Consumer prices around the country are expected to rise at an even more moderate pace in the coming months as policy interventions undertaken by various government agencies work their way through the economy, the Bangko Sentral ng Pilipinas said on Tuesday.
This came after the Philippine Statistics Authority announced the inflation in February fell to 3.8 percent, lower than the 4.4 percent in January — and the third consecutive month of decline — boosting sentiment that the central bank under newly appointed Governor Benjamin Diokno would cut interest rates soon.
In its statement, the BSP said the latest inflation outturn was consistent with the BSP’s expectation of the continued easing of price pressures.

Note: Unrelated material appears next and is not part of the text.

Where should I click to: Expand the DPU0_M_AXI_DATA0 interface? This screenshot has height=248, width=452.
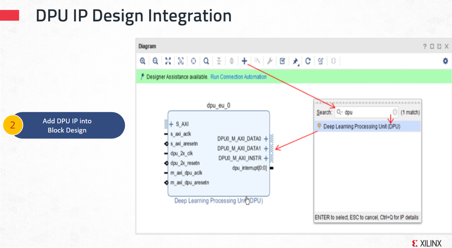point(266,139)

“Inflation will likely settle within the target range in 2019 and 2020 as previous monetary and nonmonetary policy actions work their way through the economy,” the central bank said. “The recent enactment of the Rice Tariffication Act will further temper rice prices in the near term and help raise long-run productivity in the agricultural sector.”
Diokno had said his priorities as the country’s new monetary and banking regulator would be to promote economic growth in addition to the BSP’s primary role of fighting inflation.

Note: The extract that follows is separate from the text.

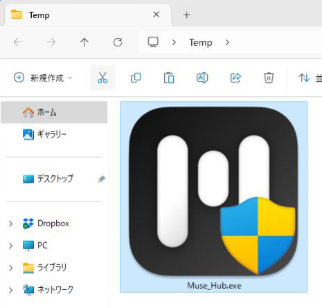The height and width of the screenshot is (308, 322).
Task: Expand the PC tree node
Action: 10,246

“BSP’s role is to ensure steady, strong growth,” he told a television interview, indicating that interest rates — raised sharply last year to fight nine-year high inflation — may soon be adjusted down to give the economy a boost. “In order to achieve this, the monetary policy has to be in sync with fiscal policy.”
For its part, the central bank statement said it would continue “to keep a close watch” over price developments in the country, and “consider all relevant information” at its next monetary policy meeting on March 21, 2019, “to ensure that the monetary policy stance remains consistent with the BSP’s primary mandate of safeguarding price stability.”